Extracted records:
·····

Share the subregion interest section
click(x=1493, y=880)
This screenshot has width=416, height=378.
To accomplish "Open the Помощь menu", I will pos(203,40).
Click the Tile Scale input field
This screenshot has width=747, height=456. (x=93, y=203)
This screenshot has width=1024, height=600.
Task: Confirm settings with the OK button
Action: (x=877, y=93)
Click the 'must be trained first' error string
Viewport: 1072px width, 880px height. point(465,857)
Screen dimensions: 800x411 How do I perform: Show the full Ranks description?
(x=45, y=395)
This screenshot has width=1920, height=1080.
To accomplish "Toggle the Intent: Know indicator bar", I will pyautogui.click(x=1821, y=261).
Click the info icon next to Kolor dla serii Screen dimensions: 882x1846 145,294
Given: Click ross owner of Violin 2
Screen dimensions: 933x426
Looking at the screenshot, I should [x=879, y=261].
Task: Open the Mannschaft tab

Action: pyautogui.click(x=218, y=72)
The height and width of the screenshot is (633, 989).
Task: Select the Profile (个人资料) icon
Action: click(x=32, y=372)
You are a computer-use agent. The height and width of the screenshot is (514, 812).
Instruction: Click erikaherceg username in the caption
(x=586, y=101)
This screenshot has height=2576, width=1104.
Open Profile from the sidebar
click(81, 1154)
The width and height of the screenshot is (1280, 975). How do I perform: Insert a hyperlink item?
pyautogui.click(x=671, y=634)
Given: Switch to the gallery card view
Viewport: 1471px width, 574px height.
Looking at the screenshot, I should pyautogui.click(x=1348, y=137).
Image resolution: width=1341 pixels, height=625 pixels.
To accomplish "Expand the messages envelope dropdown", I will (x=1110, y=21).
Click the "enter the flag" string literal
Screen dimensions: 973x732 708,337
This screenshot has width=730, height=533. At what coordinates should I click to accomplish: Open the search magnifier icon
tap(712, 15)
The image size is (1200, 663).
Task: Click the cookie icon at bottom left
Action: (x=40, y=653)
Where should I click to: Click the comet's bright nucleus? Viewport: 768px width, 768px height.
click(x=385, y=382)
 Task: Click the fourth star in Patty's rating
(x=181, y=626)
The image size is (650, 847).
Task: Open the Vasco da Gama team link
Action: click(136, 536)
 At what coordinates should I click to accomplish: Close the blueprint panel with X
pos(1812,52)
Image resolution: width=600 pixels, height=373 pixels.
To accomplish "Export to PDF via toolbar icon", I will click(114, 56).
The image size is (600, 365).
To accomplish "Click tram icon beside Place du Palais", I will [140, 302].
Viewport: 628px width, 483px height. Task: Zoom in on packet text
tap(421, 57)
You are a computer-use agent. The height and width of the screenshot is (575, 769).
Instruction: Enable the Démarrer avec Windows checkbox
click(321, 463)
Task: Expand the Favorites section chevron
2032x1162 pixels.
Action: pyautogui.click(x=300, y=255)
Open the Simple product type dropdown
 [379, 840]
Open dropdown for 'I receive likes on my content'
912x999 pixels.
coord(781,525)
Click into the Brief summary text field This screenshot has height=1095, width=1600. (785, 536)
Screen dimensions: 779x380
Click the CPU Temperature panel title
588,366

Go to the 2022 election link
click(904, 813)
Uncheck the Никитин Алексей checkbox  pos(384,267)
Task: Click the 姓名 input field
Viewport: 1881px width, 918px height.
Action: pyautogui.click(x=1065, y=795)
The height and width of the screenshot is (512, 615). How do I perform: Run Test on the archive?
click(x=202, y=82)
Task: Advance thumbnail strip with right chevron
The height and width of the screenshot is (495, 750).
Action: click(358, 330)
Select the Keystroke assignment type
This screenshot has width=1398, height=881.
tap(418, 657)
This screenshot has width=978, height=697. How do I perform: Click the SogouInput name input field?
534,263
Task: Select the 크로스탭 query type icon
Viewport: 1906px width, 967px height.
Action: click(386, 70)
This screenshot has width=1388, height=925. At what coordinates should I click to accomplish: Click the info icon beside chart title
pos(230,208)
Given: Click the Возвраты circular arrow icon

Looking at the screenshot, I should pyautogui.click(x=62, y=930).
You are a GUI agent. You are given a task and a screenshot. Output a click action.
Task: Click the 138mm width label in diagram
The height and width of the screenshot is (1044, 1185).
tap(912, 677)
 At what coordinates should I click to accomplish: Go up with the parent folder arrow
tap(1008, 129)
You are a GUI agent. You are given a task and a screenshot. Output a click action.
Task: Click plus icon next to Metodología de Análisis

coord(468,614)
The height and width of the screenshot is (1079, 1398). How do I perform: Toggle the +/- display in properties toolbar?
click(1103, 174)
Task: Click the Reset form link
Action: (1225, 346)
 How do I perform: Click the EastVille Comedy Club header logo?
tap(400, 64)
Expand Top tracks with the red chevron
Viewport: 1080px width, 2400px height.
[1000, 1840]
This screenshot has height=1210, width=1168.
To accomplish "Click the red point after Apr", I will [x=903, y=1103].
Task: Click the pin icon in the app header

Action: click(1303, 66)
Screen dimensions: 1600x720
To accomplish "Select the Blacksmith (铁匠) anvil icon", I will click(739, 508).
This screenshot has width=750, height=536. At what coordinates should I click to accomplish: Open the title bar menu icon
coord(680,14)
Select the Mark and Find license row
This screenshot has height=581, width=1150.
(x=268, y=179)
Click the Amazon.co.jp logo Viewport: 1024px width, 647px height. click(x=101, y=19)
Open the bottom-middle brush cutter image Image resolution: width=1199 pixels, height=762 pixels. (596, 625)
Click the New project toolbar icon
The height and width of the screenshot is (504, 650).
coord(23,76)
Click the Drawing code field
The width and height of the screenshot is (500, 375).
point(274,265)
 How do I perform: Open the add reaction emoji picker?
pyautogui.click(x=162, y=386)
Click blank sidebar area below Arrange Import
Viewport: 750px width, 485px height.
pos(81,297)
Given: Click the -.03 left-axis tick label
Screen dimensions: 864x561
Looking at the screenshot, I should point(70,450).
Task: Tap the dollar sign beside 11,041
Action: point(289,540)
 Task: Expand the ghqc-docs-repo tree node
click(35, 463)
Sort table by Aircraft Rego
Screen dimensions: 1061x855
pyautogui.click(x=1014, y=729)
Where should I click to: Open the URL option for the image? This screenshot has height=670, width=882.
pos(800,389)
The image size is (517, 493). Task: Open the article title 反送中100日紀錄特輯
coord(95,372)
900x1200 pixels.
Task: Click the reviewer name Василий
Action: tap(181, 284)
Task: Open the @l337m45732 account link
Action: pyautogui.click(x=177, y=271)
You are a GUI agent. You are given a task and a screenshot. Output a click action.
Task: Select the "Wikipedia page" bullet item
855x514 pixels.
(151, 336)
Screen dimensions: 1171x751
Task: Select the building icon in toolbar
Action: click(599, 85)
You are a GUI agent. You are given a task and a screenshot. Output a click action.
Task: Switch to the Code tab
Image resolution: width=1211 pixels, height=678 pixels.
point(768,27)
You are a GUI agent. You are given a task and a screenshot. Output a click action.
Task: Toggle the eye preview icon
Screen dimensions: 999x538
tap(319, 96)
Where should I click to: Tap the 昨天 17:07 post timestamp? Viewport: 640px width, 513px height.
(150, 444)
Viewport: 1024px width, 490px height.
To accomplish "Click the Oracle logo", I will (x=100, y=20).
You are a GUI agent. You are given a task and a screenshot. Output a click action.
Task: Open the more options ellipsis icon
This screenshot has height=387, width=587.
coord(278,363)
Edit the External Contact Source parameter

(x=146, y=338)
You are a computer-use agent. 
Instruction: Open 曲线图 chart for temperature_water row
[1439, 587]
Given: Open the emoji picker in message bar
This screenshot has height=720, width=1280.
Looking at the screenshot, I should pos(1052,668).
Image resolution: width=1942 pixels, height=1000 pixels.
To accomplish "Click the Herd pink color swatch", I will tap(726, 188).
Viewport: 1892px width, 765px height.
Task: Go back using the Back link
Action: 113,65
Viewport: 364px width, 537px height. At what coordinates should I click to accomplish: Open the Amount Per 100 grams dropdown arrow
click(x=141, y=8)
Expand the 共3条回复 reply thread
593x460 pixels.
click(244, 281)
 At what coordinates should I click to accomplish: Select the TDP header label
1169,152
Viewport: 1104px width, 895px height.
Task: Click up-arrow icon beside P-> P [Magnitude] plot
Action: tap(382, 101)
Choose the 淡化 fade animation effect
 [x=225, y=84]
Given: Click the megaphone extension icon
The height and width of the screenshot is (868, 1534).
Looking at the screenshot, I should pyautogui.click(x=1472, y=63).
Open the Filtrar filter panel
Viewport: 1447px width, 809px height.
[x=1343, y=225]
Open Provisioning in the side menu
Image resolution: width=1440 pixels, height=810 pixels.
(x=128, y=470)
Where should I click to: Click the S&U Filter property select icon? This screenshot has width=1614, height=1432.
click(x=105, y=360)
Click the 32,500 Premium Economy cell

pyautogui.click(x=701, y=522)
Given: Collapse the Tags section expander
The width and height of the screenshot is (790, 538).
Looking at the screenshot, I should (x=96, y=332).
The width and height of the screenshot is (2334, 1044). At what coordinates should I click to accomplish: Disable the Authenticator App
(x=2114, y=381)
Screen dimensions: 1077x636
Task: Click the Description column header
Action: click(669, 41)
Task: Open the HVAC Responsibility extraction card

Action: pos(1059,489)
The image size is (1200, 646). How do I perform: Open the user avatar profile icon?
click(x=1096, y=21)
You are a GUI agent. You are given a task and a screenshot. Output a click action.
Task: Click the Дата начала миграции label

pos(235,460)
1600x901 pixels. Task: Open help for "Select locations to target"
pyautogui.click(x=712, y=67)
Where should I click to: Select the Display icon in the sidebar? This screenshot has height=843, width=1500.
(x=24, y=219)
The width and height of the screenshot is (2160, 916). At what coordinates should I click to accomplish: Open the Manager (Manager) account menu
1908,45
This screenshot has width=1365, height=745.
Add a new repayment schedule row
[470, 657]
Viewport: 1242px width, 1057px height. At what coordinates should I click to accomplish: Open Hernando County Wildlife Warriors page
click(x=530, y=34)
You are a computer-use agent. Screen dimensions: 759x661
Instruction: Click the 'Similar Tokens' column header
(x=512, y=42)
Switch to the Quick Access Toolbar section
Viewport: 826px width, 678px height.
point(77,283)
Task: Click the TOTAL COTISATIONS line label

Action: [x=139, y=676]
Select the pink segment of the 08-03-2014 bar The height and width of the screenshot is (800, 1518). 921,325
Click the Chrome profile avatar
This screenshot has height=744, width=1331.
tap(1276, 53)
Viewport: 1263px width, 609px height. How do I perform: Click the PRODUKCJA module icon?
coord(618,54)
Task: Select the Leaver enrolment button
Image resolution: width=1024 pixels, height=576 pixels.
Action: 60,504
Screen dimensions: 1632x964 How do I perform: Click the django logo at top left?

·····

**Goal of the exercise:** Nothing but the lines from the one that contains "Click the Chrome profile avatar" through the end of the data above should appear, each reproduced exactly.

**Exercise answer:**
Click the Chrome profile avatar
This screenshot has height=744, width=1331.
tap(1276, 53)
Viewport: 1263px width, 609px height. How do I perform: Click the PRODUKCJA module icon?
coord(618,54)
Task: Select the Leaver enrolment button
Image resolution: width=1024 pixels, height=576 pixels.
Action: 60,504
Screen dimensions: 1632x964 How do I perform: Click the django logo at top left?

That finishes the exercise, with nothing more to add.